## What to produce
Starting at the line that holds "Task: Click the SCORE column header", restate every line word for word up to and including the last one in the listing below, and omit all pictures.
- - - - -
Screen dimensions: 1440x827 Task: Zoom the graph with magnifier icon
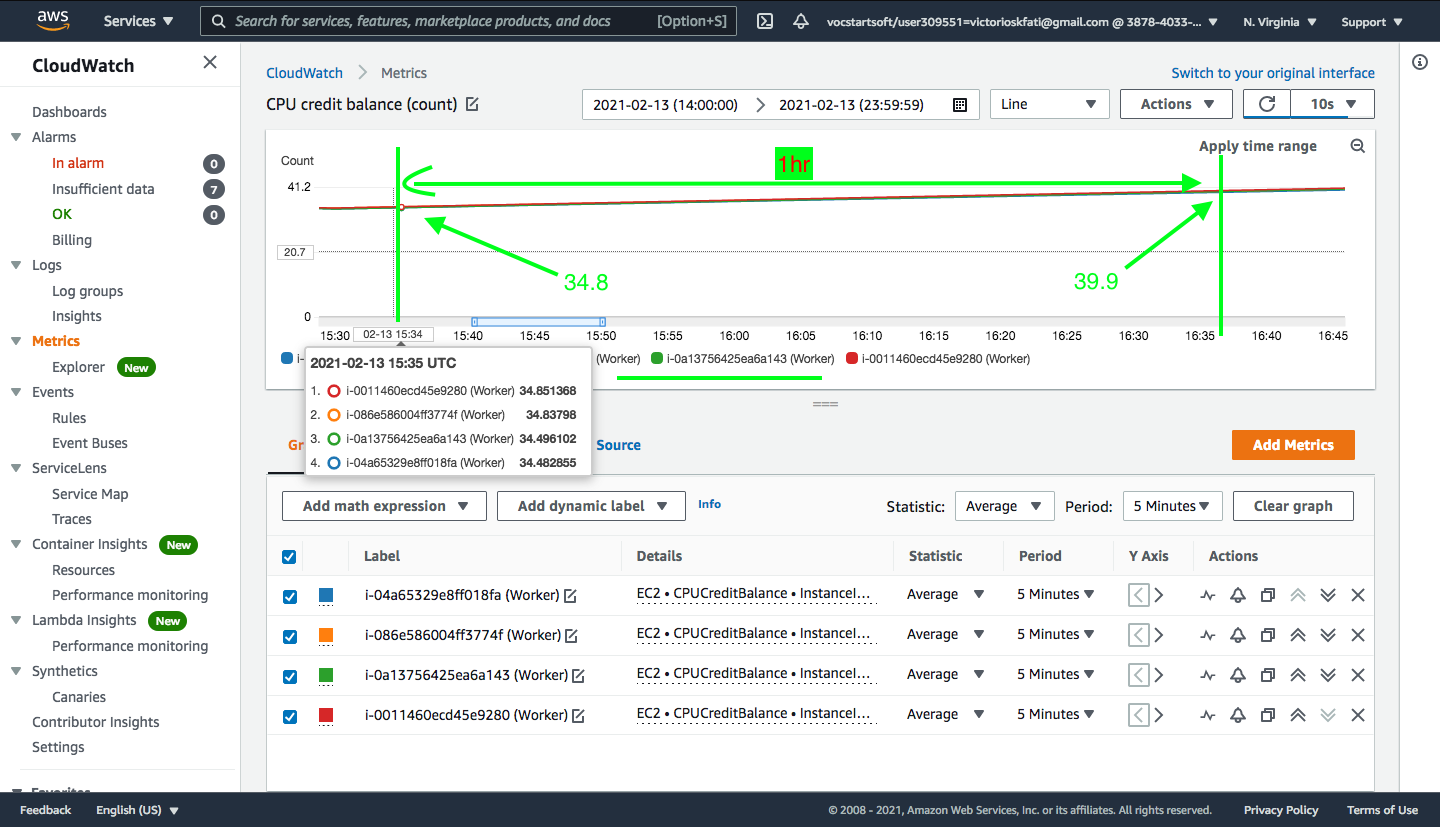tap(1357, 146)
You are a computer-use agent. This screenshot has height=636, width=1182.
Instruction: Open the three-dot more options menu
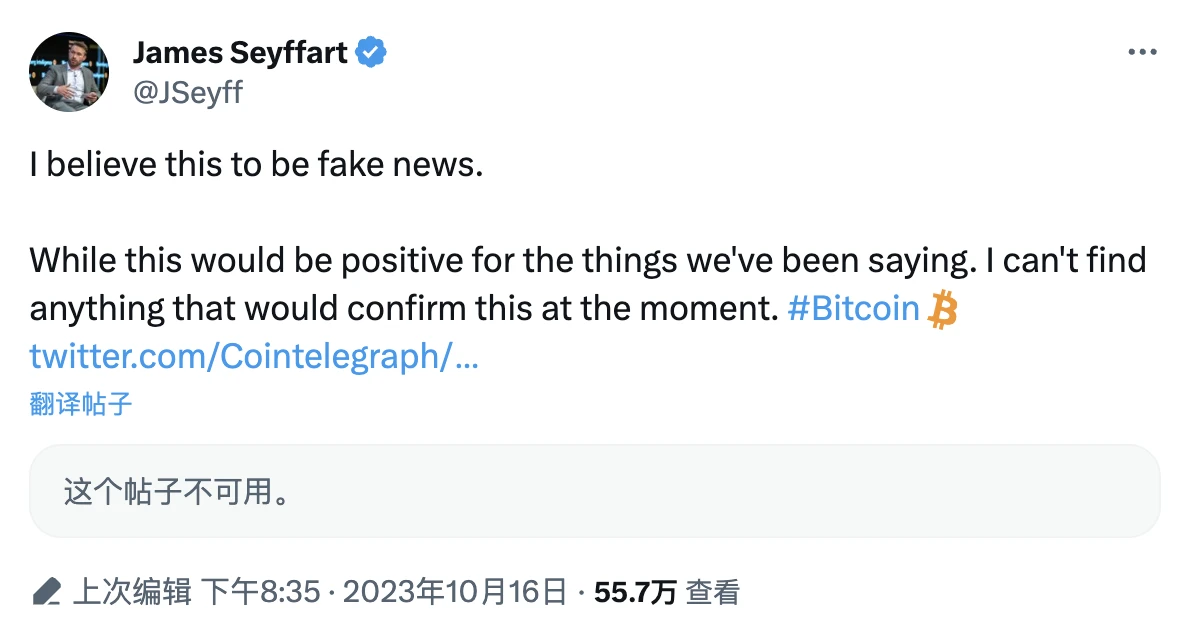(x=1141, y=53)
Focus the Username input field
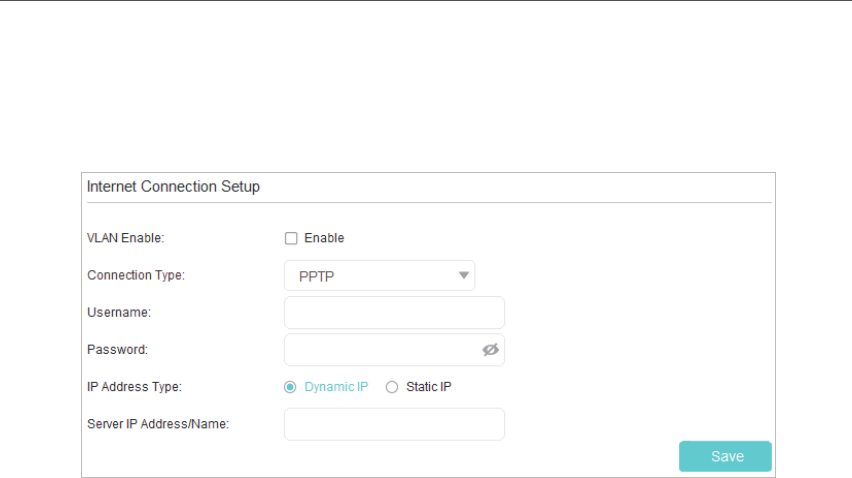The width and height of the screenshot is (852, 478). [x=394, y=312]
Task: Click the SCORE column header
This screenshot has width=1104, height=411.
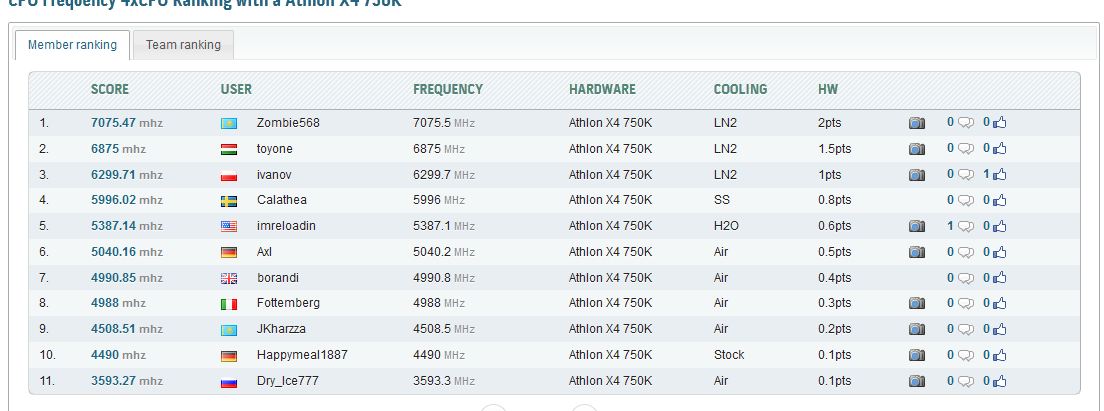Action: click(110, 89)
- - - - -
## Answer box
Task: Click the SCORE column header
This screenshot has width=1104, height=411.
Action: click(110, 89)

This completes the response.